EXTRACTED INFORMATION =>
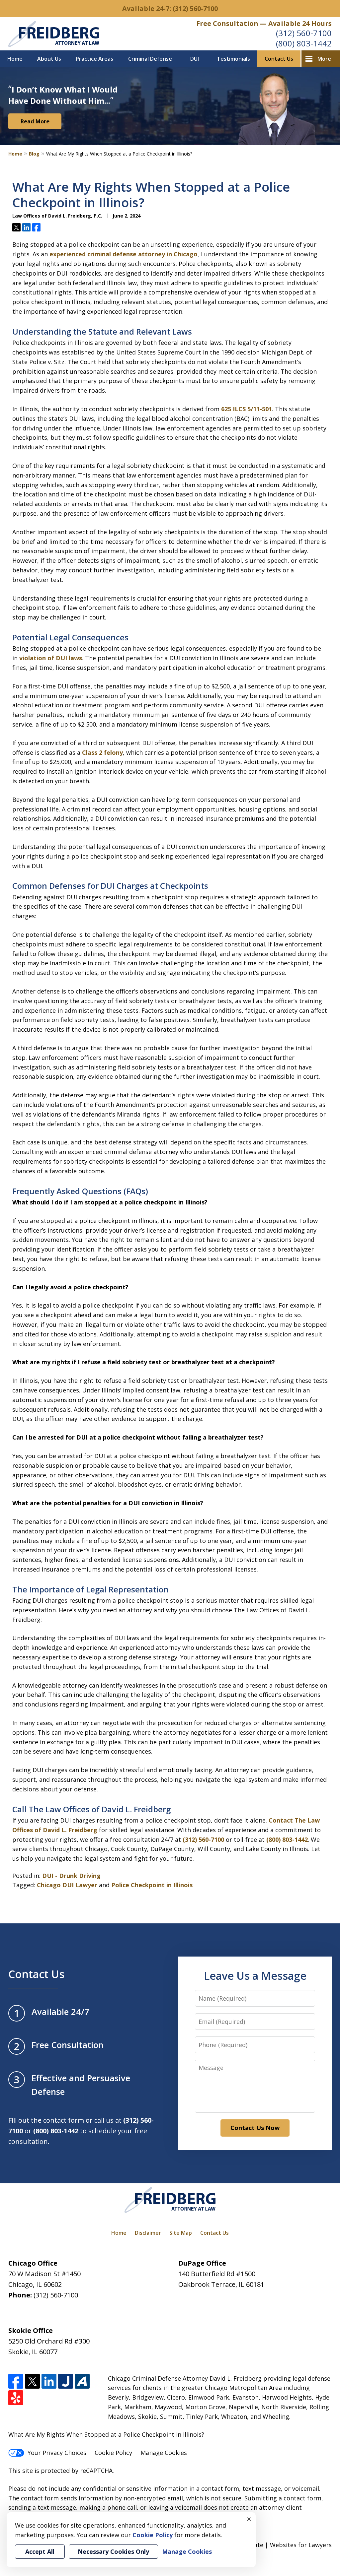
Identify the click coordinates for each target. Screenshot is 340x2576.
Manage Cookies (163, 2453)
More (324, 58)
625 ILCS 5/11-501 (246, 409)
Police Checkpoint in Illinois (152, 1885)
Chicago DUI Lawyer (67, 1885)
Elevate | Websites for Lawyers (276, 2545)
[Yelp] (15, 2397)
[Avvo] (82, 2381)
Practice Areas (94, 58)
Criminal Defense (150, 58)
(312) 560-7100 (304, 33)
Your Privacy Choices (57, 2453)
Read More (35, 121)
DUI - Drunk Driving (71, 1876)
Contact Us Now (255, 2128)
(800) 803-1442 (304, 43)
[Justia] (65, 2381)
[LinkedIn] (49, 2381)
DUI (194, 58)
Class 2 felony (102, 752)
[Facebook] (15, 2381)
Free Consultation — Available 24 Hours (264, 23)
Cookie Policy (113, 2453)
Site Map (180, 2232)
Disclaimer (148, 2232)
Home (15, 58)
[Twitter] (32, 2381)
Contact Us (279, 58)
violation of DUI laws (50, 658)
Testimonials (233, 58)
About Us (49, 58)
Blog (34, 154)
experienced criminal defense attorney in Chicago (123, 254)
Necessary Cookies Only (113, 2551)
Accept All (39, 2551)
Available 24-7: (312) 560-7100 (170, 8)
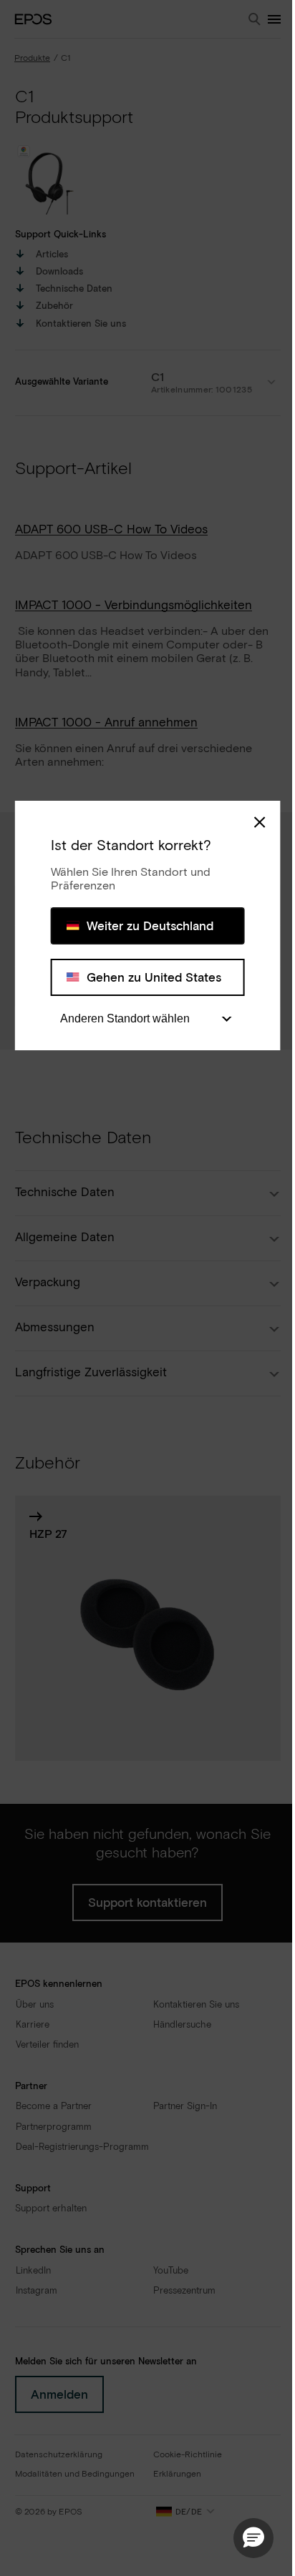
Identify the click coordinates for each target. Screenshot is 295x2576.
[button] (253, 2538)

TASK STATEMENT => Please copy the line that contains "Screenshot is 295x2576." and each line after it through the end of the records, exactly, and no other lines.

SOLUTION TO THIS PROBLEM =>
Identify the click coordinates for each target. Screenshot is 295x2576.
[button] (253, 2538)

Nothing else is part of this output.